Her speech was as exceptional as many that she has given before. Although known as an pro-democracy activist, fighting for positive and non-violent political change in her troubled country, she should well be recognized as a great political philosopher. Her speeches are brilliant, mixing her calls for a radical and overdue political transformation of Burma with deep political reflection, philosophy and Burmese Buddhist thought.
Her calls for a peaceful conversion of Burma to a multiparty democracy were relevant to today’s very depressing news. It is even more depressing that she repeatedly used the United States as an example of a model democracy. When asked about the political transformations occurring in Egypt, Tunisia and Libya, and whether these countries were truly ready for democracy, given a present trend of repression occurring in Egypt at the moment, she quickly pointed out that the United States also has a deep history of repression. She pointed out that we, as a nation, have moved on from violence to democracy through verbal, rather than violent, argument. There may be deep divisions within our country, but violent repression is largely over.
That is, until recently. It is depressing to me to see pictures of young people hit by rubber bullets, to see tear gas thrown to stifle free assembly, and worse yet, to hear very little from the rightist establishment that is the target of these protests, however confused and unfocused the OWS messages may be. It is sad that, we as a model for worldwide democracy are slowly watching a return to Civil Rights/Vietnam era state backed violence.

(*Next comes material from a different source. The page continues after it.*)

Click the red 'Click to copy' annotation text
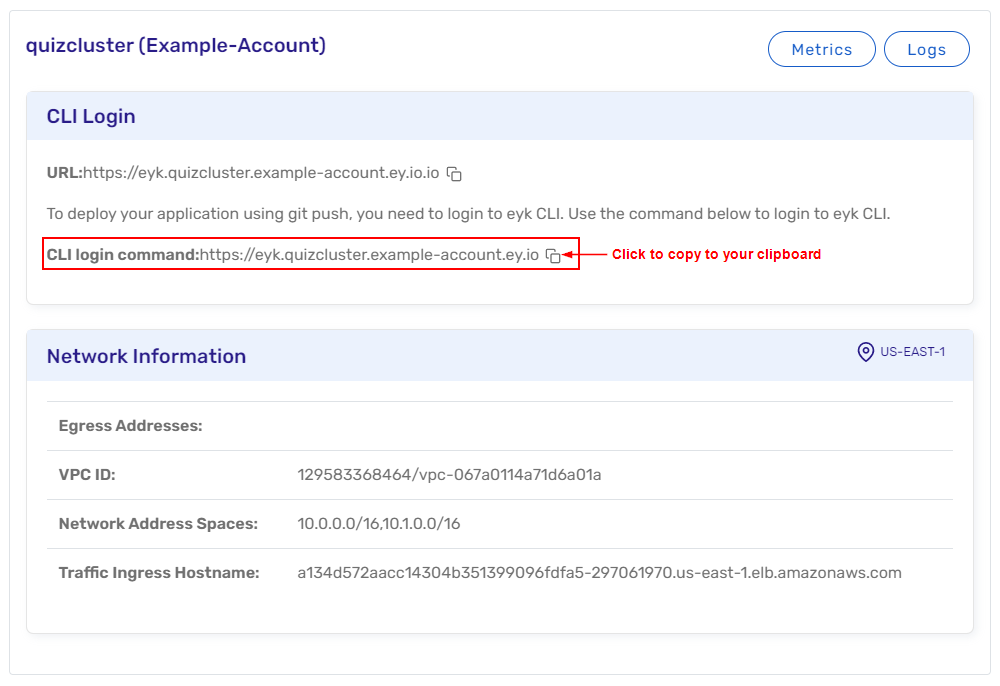Screen dimensions: 1000x686 (x=716, y=255)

Daw Suu’s primary message is that oppressive governments succeed through the creation of fear. Daw Suu said, “Fear renders us dumb and passive. Fear paralyzes.” If citizens are afraid, they are weak and easily controlled. If they are free from fear, they are invincible. In the best case, the haphazard, targeted and violent measures of later will solidfy the resolve of Americans to question the authoritarian machine. In the worst case, it will instill fear in our nations young people and render them silent. If the latter occurs, and young Americans succumb to fear, we are finished as a nation.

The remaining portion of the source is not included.